Russian novelist Fyodor Dostoyevsky had a way with explaining human emotions and dissecting the human psyche. He treaded deep into the lures of sensation and the attraction of unchecked passions. But above all he was a master of laying open the personal ulterior motives couched in high flying language of goodness for humanity and arguments worn in terms of vicious but empirically supported class assumptions. Crime and Punishment is arguably one of the masterpieces of literature. It is a discourse about a radically different concept of justice – different from the average understanding.
Raskolnikov, the main character the story revolves around, is a drop-out from law school and is finding it difficult to make ends meet. He is devastated by the guilt that his sister and old mother are passing through humiliating ordeals to make his life better. He has exposure to the radical and sometimes revolting and abominable intellectual discussions and ideas that were the norm at the time when Russian society was opening up and talk of reform was the fashion of the day. Lo and behold he came up with his own idea of justice.
For him laws and statute books were for ordinary humans; a class of humans who have no intellectual driving of their own, who were short on motivation and shallow at purposes. He believed he belonged to a class above the ordinary human beings, the select few who cannot be judged by laws that are meant for the class below them. The innumerable stocks and divisions, he understands, worked according to some unknown mysterious law of nature to bring forth the men of genius, the crown of humanity.

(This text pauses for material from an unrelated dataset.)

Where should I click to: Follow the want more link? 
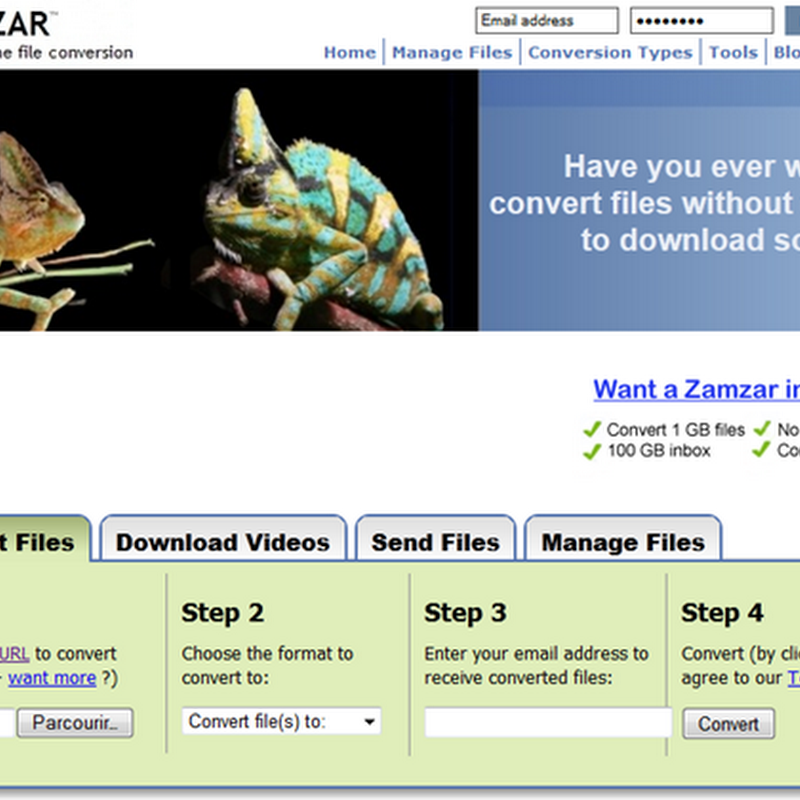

This crown of humanity challenges the established moral values and it is futile to judge them by the codes of morality that they are charged by fate to revoke and redefine. Like for instance he consents to bloodshed in the name of conscience, the vague notion that such men of genius can kill if they find it justifiable in their own conscience.
To escape his poverty and break the shackles of ignominy that his sister and mother are in, he murders an old, useless and filthy pawnbroker and her sister. He robs her to make the foundation for his glorious tomorrow. After all, his conscious deems it to be in all righteousness to rid the world of that selfish, profiteering woman who was just amassing wealth. If this apparently horrific and immoral – by the standards of the commoners – act laid the foundation for his public career, what’s wrong with it? After all tomorrow he will rebuild the society by blessing it with a new morality. It is no different from the massacre Napoleon carried out as the savior for the dormant humanity.
Our lives are controlled by the Raskolnikovs of today and our policies are guided by the savior complexes of these men of genius. Their intellectual hubris have cast delusions of self-grandeur on them just the way as Raskolnikov mistook himself for a savior. In their strategic games, the tens of thousands killed are nothing more than the ordinary human beings of the innumerable stocks and divisions, to borrow Raskolnikov’s words. Extending the argument of Raskolnikov, these people are bound to suffer.
The ordinary human beings who suffer because of their strategic calculations have no right to hold them to the common law that they are held accountable to. These men of genius are extraordinary; they are allowed bloodshed in the name of their conscious. Nothing will deter them and no morality of the mere ordinary class can be an obstacle for their quest to uplift the ordinary by blessing them with a new sense of security and restoring them to the past glory. The only sacrifice required is of blood.
Scores of children were massacred in Peshawar, yet the horrific sight was nothing more than an ordinary bloodshed. I imagine a scenario where some of these cigarette-puffing and tea-sipping men of genius would have gathered around a table and one of them would have said: “It is the price they are bound to pay and we can’t let guilt in our way in making their lives more blissful and secure”. Others with hung faces would have dejectedly seconded him.
Raskolnikov was torn out by guilt, he was in the illusion that superfluous and heartless intellectual arguments would quell his conscience and he would rise in the world as Napoleon had risen despite his countless massacres. But no, there was some spark of humanity – some would say weakness – that betrayed him and sent him to the gallows.
Is there any guilt felt by the Raskolnikovs of today?
Will it be enough to reveal to them the puerility of their intellectual arguments and futility of their strategic designs?
Will the innumerable stocks and divisions of ordinary people be able to force their law and morality on these select few; the crown of humanity?